Collected data entries
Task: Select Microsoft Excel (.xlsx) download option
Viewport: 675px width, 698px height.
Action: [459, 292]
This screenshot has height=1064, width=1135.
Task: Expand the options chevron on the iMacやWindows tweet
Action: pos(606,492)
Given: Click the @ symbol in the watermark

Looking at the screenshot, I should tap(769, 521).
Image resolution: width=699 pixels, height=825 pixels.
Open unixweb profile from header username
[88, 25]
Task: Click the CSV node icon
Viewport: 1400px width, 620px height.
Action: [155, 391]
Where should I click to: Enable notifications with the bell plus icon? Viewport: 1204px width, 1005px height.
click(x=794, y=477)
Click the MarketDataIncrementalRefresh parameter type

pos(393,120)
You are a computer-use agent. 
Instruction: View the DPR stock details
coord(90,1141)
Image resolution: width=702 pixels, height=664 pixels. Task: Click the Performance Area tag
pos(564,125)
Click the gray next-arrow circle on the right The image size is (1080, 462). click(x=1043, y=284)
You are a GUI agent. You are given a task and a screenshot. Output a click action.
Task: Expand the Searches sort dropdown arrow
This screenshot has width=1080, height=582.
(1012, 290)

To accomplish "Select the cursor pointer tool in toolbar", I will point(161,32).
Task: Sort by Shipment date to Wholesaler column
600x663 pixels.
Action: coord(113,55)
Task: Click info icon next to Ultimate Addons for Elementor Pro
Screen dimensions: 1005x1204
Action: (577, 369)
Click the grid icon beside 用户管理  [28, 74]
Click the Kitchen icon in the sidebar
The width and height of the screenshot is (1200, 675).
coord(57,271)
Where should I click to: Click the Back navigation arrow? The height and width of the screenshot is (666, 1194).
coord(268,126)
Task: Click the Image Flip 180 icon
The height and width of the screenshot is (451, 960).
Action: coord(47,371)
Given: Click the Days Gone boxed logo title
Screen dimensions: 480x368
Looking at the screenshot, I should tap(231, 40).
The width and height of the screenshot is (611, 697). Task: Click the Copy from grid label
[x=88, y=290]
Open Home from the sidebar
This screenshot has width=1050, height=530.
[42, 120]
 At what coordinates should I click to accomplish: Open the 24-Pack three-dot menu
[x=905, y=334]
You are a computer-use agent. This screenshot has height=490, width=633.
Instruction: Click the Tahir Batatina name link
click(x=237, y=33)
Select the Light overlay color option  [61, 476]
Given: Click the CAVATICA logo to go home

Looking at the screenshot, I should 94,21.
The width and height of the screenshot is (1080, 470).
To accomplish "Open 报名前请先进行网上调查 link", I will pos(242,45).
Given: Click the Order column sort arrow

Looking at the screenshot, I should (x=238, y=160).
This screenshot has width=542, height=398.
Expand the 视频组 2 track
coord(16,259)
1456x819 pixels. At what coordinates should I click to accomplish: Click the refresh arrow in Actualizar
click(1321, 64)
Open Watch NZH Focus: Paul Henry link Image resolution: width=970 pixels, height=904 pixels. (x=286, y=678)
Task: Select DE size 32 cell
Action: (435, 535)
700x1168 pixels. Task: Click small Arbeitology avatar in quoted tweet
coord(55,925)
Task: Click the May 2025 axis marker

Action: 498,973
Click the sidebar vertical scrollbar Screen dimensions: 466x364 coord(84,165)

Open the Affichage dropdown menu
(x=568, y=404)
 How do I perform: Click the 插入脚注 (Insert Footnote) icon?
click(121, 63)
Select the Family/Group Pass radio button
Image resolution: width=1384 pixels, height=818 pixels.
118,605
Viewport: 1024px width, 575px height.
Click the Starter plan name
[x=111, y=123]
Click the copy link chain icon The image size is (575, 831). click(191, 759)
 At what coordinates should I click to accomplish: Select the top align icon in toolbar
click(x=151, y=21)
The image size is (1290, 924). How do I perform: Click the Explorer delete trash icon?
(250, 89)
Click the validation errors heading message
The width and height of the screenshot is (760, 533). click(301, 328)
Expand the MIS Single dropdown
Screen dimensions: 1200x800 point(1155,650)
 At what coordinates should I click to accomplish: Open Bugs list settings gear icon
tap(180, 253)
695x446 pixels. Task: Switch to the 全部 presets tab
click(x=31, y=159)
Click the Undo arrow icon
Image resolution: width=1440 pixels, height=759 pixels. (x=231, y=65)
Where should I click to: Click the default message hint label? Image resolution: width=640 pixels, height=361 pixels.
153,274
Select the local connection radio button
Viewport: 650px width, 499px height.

What this task involves: The word "agent" may appear in several lines of the data; copy every line where it does.

Answer space:
You are a computer-use agent. 
You are a GUI agent. You are given a task and a screenshot. Output a click action.
You are a computer-use agent. This screenshot has height=490, width=633.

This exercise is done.